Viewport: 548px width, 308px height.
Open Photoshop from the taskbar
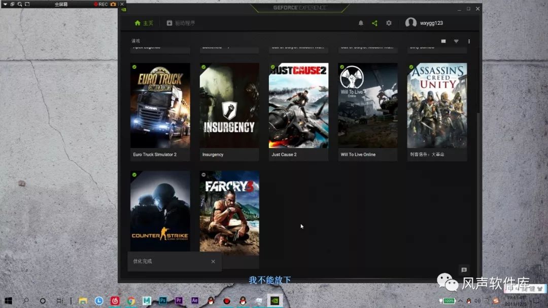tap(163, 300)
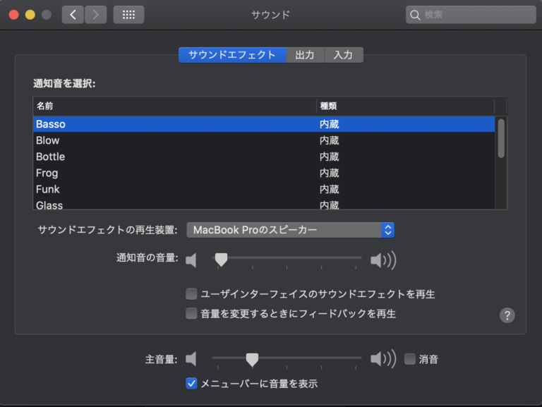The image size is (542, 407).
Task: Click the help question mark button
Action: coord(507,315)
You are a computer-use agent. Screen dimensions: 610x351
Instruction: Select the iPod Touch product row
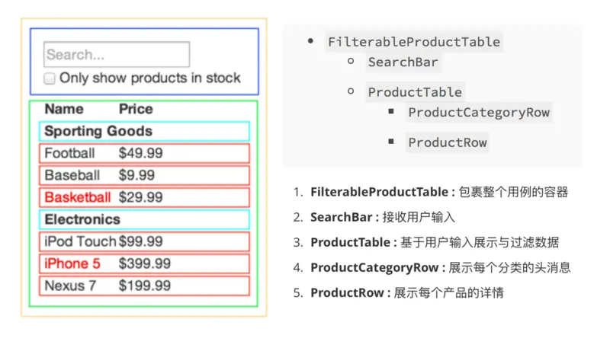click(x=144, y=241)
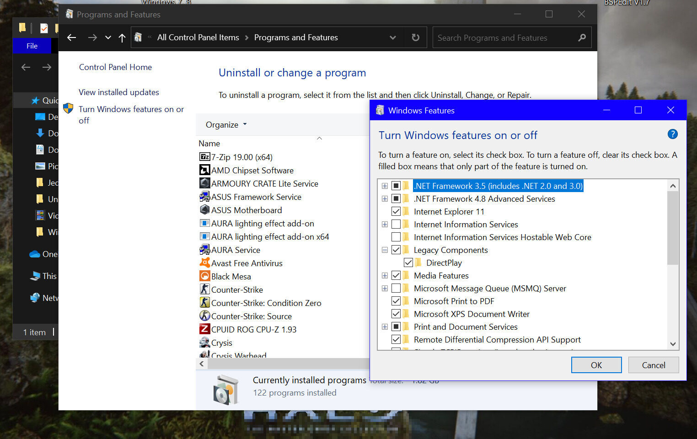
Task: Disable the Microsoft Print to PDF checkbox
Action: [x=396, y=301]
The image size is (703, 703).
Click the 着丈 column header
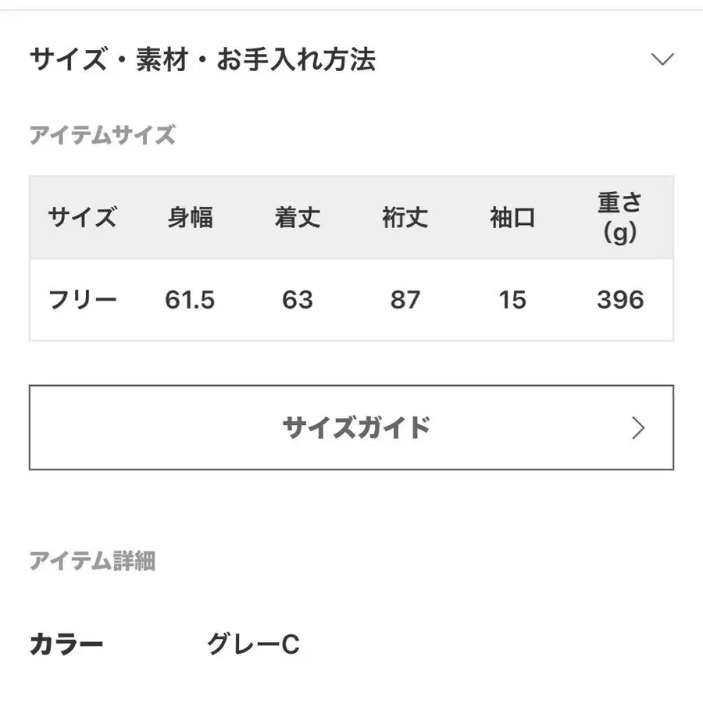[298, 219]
==
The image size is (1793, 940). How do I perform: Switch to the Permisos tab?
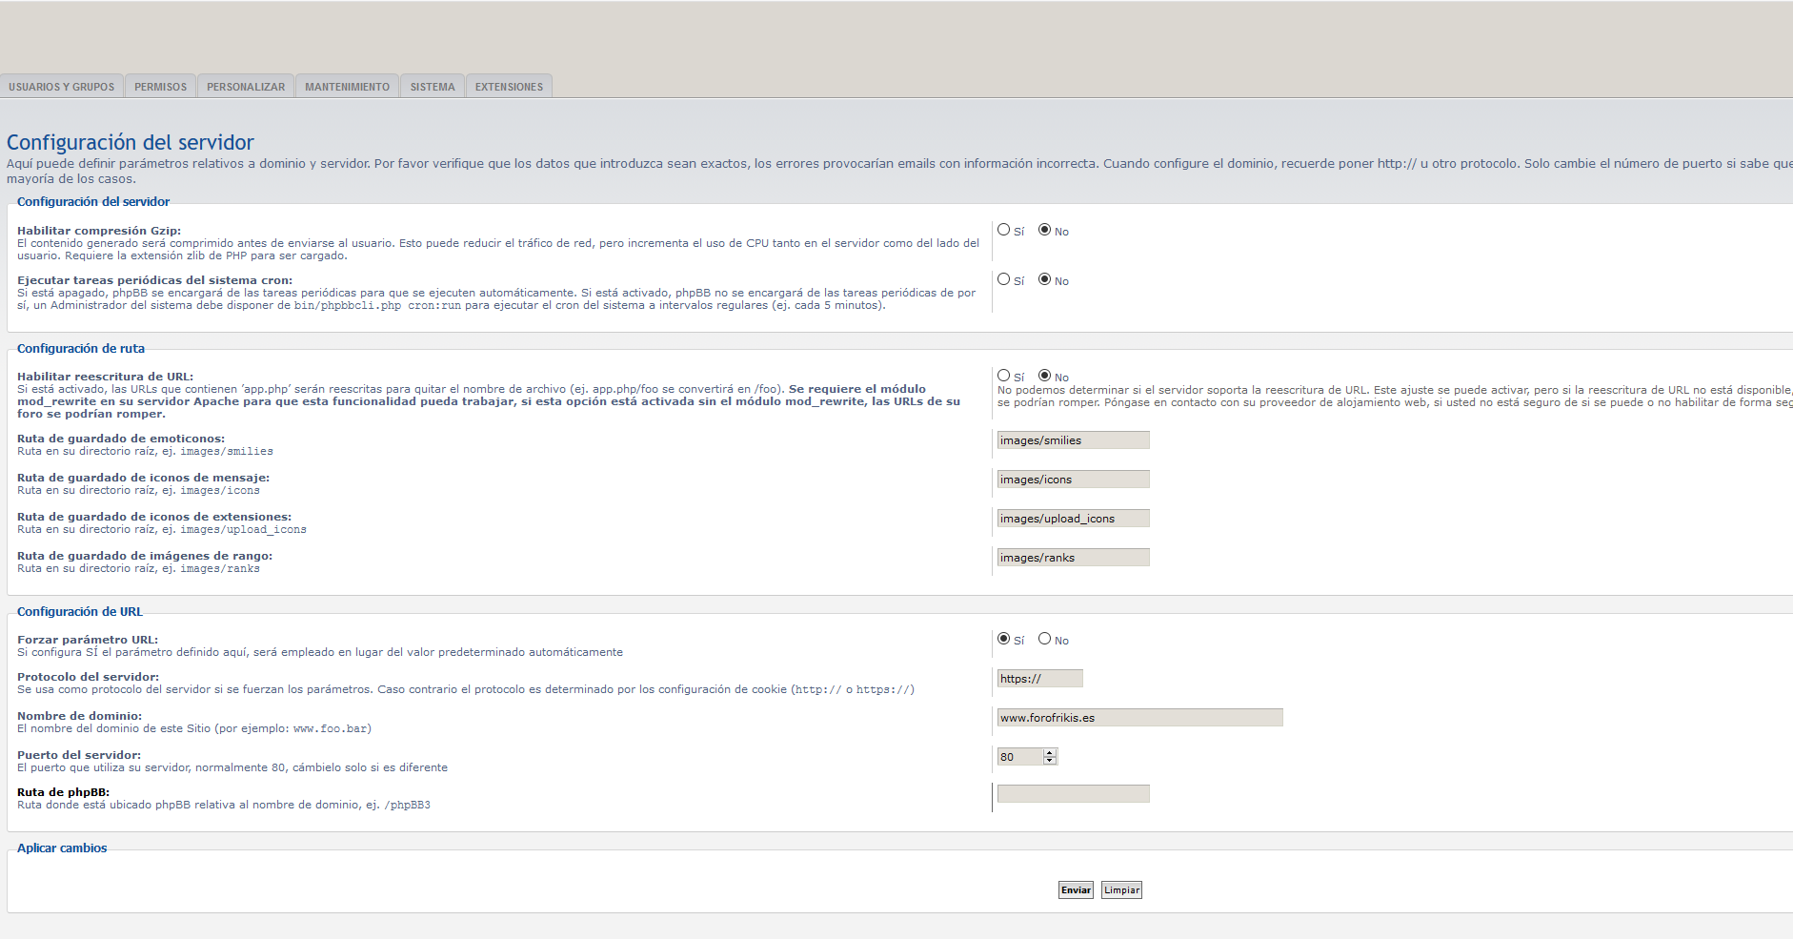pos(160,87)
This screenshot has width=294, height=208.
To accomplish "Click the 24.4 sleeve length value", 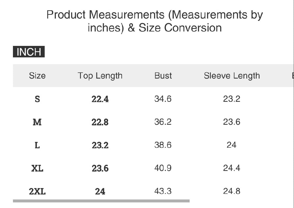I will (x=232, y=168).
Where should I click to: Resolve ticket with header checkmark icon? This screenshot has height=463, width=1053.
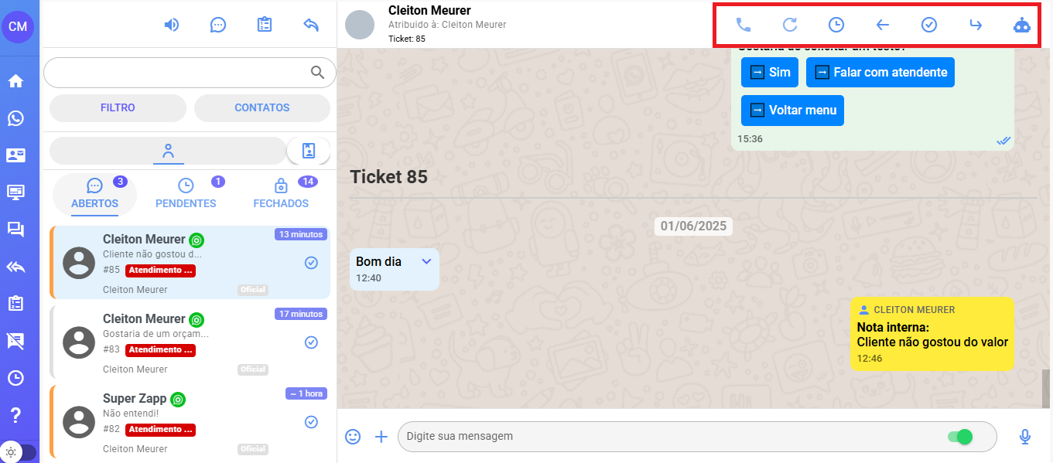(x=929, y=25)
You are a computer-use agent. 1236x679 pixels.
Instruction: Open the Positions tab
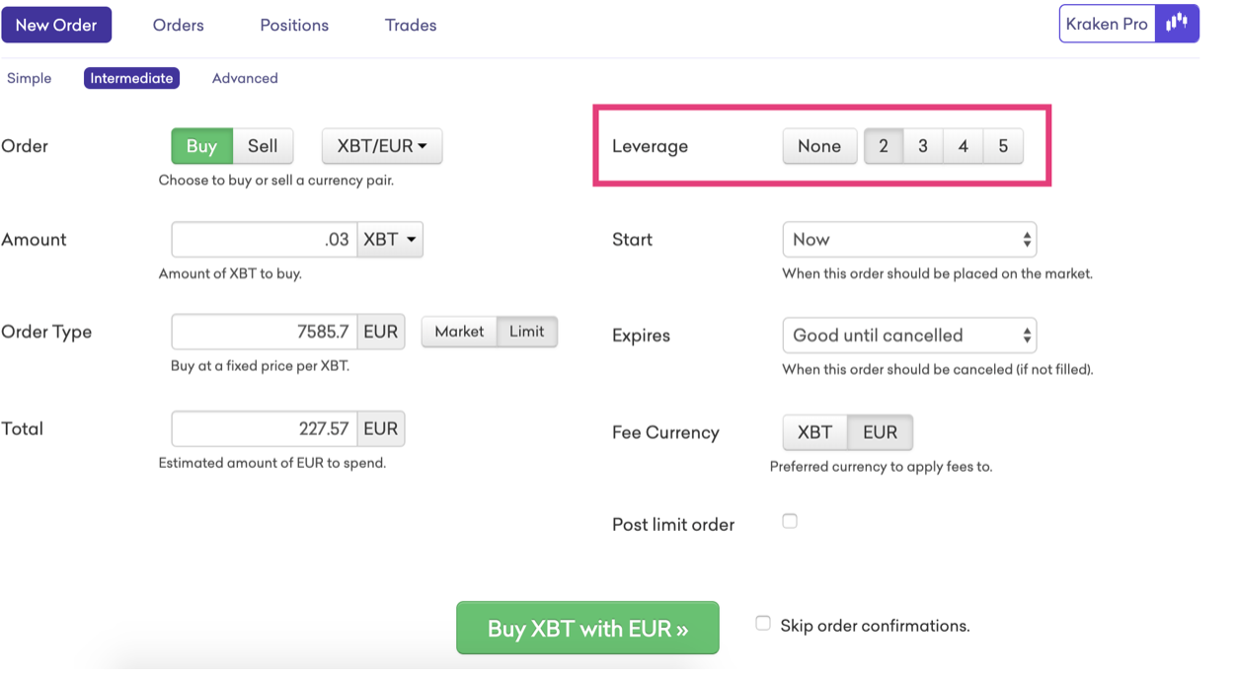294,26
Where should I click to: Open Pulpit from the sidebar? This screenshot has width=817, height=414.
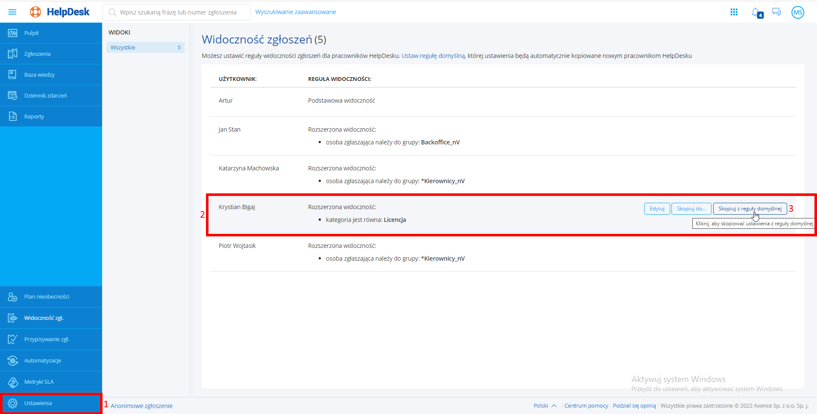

Work task>
Please report how many lines in the listing above contain the word "agent", and give nothing but the number.

Finished task>
2